JPB- J’aurais souhaité aller beaucoup plus loin que nous n’avons pu le faire sur ce plan d’un livre en tant qu’objet plastique, tels que sont mes vidéos, mes tirages photo ou mes peintures de cette poésie plasticienne. Cependant, je crois que nous avons su tirer parti des contraintes imposées par cette collection : ce livre est un objet agréable à pratiquer.
Autant, lorsque nous avons commencé notre travail d’élaboration du livre, j’avais peu de représentations de ce qu’il pouvait être, autant a posteriori, ce livre apparaît comme le tremplin pour la publication d’autres livres faisant davantage écho à cette poésie que j’écris et à ce qu’elle advient en tant qu’œuvre plastique. Et puis, lorsque j’ai commencé à travailler cette poésie plasticienne, je ne souhaitais pas du tout l’orienter vers une publication, au contraire.

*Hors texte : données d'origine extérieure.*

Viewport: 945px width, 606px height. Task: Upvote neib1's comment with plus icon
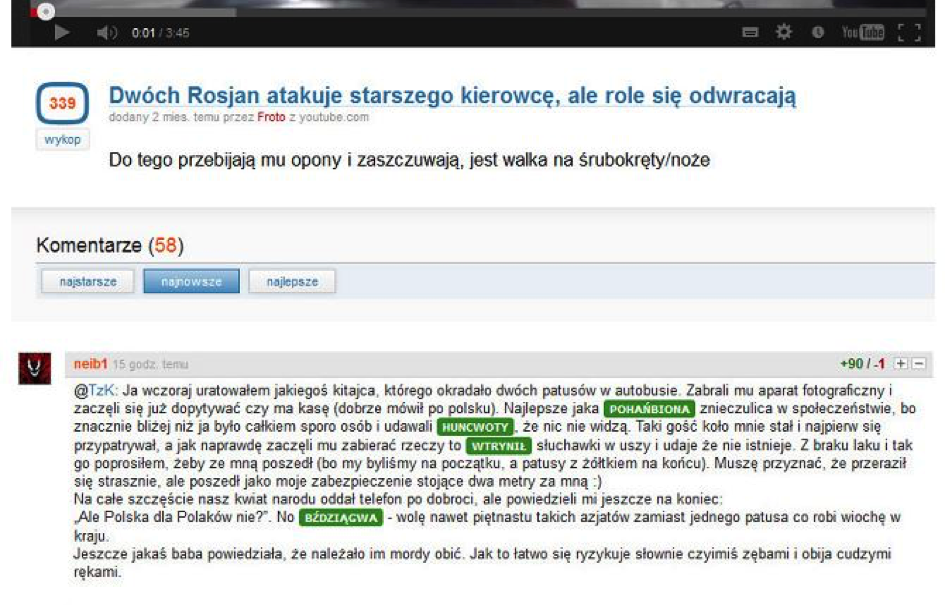tap(900, 364)
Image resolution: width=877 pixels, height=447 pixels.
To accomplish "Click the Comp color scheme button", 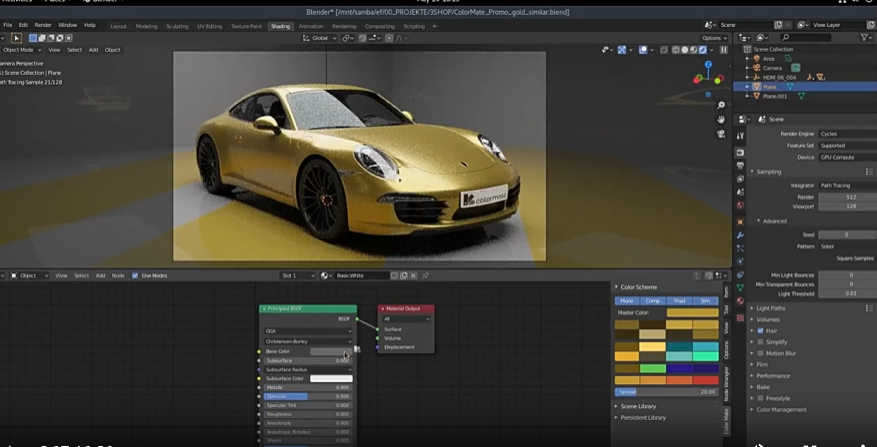I will pos(653,300).
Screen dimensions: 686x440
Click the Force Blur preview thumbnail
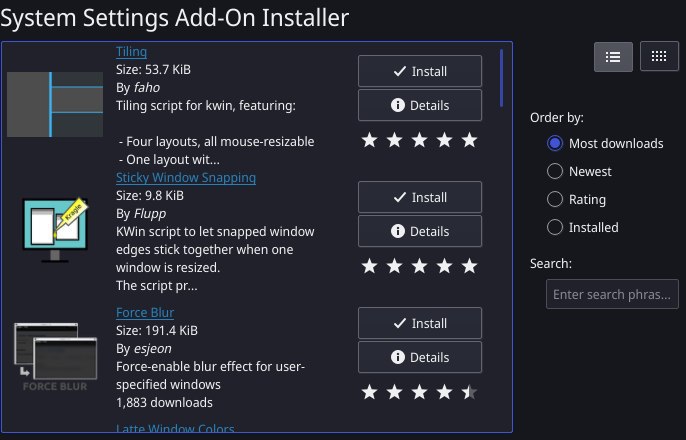[55, 356]
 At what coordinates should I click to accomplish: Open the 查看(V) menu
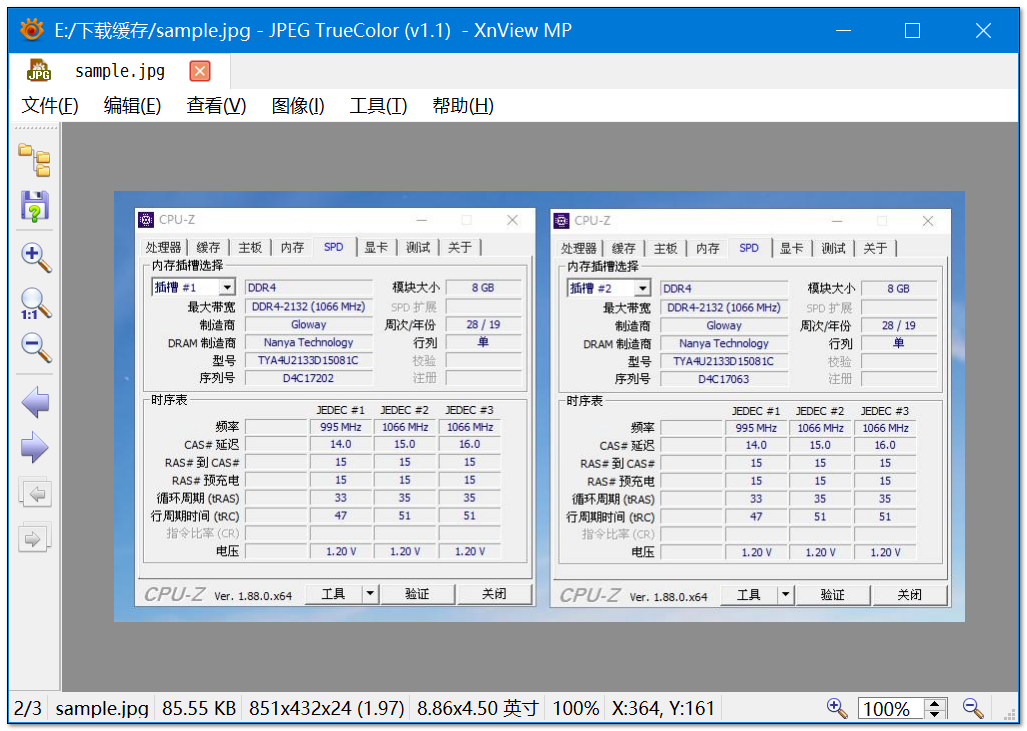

Chaque œuvre, même inscrite dans une technique d’infinie reproductibilité me semblait devoir rester unique ; ceci non point par crainte de la perte d’aura développée par le philosophe Walter Benjamin, mais par volonté de situer cette poésie dans le territoire de l’œuvre d’art comme objet plastique. Aujourd’hui, après la parution de ce livre, je suis davantage travaillé par l’idée de l’édition de livres où la plasticité pourrait se développer comme je le souhaite, en un espace où la poésie et l’objet plastique confondus œuvrent de pair à exprimer une pluralité de dimensions, sensibles, théoriques, visuelles. Cependant, cette poésie plasticienne implique un impérieux besoin de se situer, de s’interroger, de se théoriser selon des approches multiples et si j’ose rêver d’un livre en tant qu’objet plastique, je rêve aussi d’un livre qui parle de la poésie dont il est question, au-delà d’elle-même, en ce qu’elle est au monde.